Lesson 5: Hadoop and MapReduce

Now that we’ve gone through how to do some basic tweet processing in Python, we need to scale this up so we are able to process many tweets together. While individual documents can be interesting, usually we want to gain some information about trends across many documents to make a more general statement.

Enter Hadoop and MapReduce. Hadoop is a distributed file system that allows for distributed processing of large data sets across clusters of computers. MapReduce is a system for parallel processing of large data sets. The Hadoop project is maintained by the Apache Foundation and is distributed under a F/OSS license.

Why should we use something like Hadoop and MapReduce for large data processing?

  • Scalable – Hadoop lets us run analyses at scale. For analyses that may take hours or days to complete on a single commodity machine, we can do in minutes.
  • Extendable – The more servers we add, the easier it makes it to process data at scale.
  • Fast – Processing many items quickly and in parallel.
  • Cheap – Adding commodity servers to the setup lets us add more processing power for lower costs.

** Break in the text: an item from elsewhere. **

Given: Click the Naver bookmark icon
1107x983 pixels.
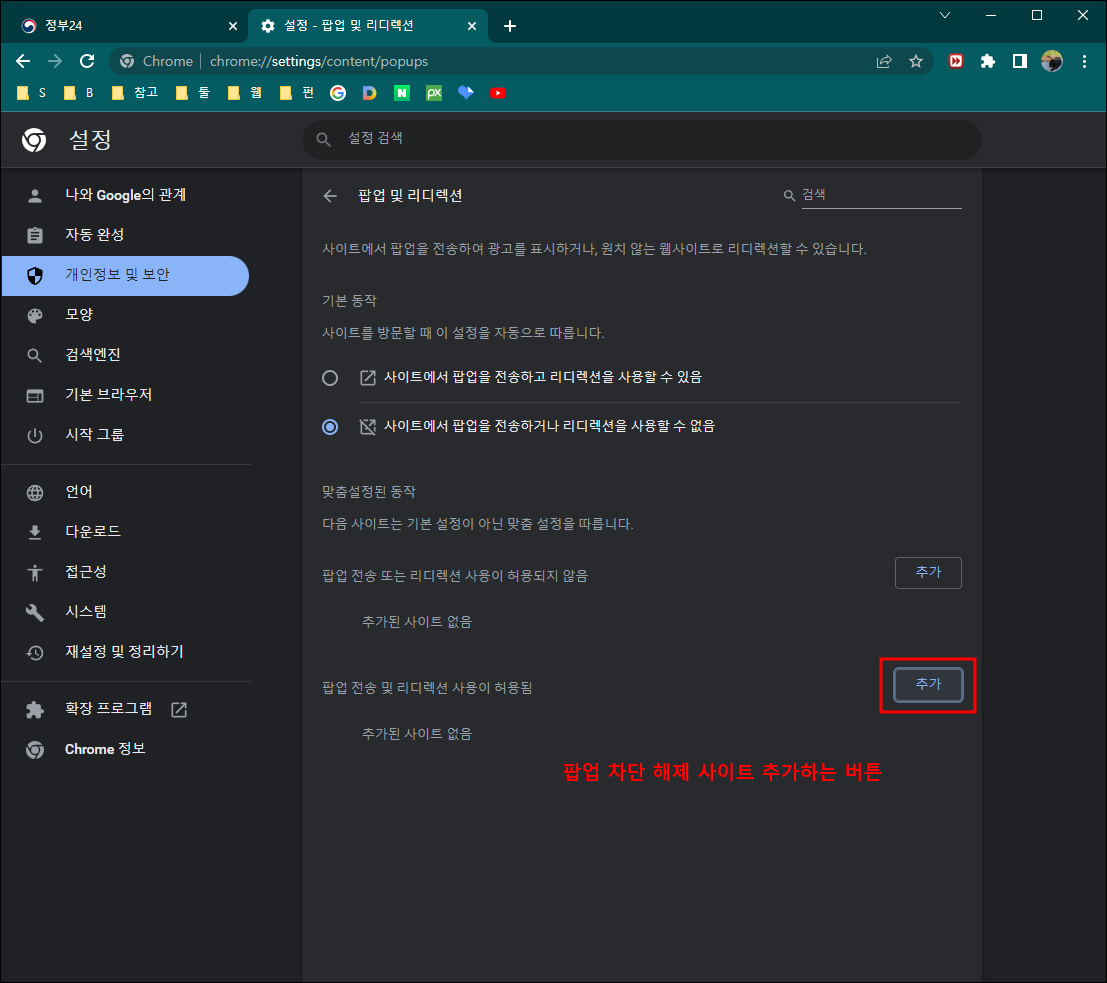Looking at the screenshot, I should (402, 92).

The figure below shows the typical MapReduce processing flow. There are effectively three processes that go on here:

  1. Map process – take some of data and split them between distinct keys and values
  2. Intermediate process – shuffle the keys into some logically order (this usually means sorting them)
  3. Reduce process – group data by keys and apply some function to their values


Source: http://blog.jteam.nl/2009/08/04/introduction-to-hadoop/

Exercise: Word count

One of the easiest MapReduce taks is to count the words for a set of documents. The workflow of doing this in MapReduce could be described with the following pseudocode:

  1. Mapper:
    for each line of input:
        remove punctuation
        convert to lowercase
        for each word in the line:
            emit word, 1
  2. Intermediate:
    sort keys
  3. Reducer:
    for each key:
        n = sum of all the values
    

We’re going to try that on a small set of test data. First, you should grab the bundle of goodies that we’re going to use for the next three modules. Make sure that you are in your sandbox directory. Then, type the following commands into your terminal:

me@blogclub:~/sandbox$ wget http://www.alex-hanna.com/tworkshops/wp-content/uploads/2012/11/november-tworkshop.tar
me@blogclub:~/sandbox$ tar xvf november-tworkshop.tar

The first command downloads tar file, which is an archive like a zip file. The second command “untars” it in your sandbox directory.

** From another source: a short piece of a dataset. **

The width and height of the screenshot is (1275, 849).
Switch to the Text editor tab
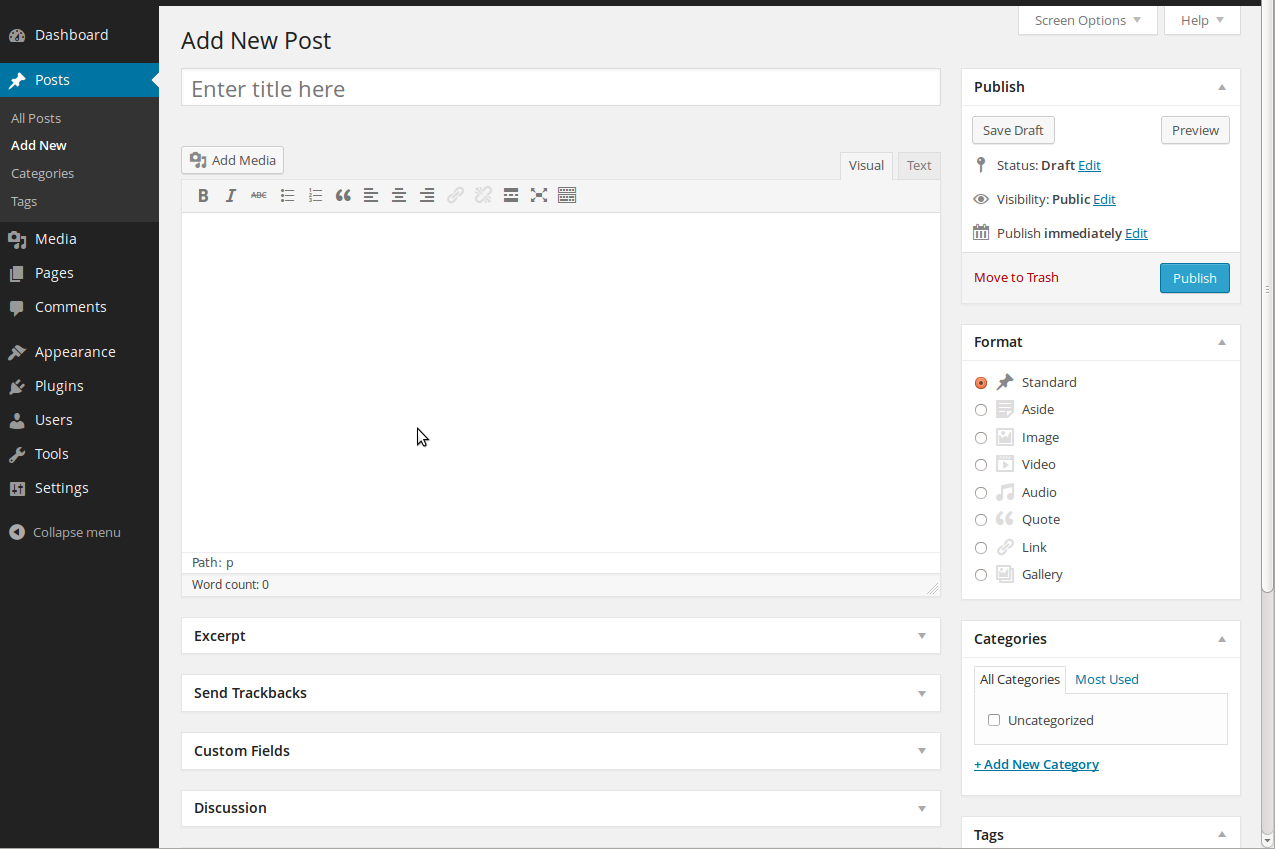918,165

Next, you want to change directories so you are in sandbox/november-tworkshop/bin.

Now we get to the fun part. The data in the tar file includes every inaugural speech by a US president. These are in the directory sandbox/november-tworkshop/data/inaugural.

Just for kicks, try the following command.

me@blogclub:~/sandbox/november-tworkshop/bin$ cat ../data/inaugural/*.txt

That will spit out all the text from those speeches into your terminal. Let’s move towards making some more sense of it.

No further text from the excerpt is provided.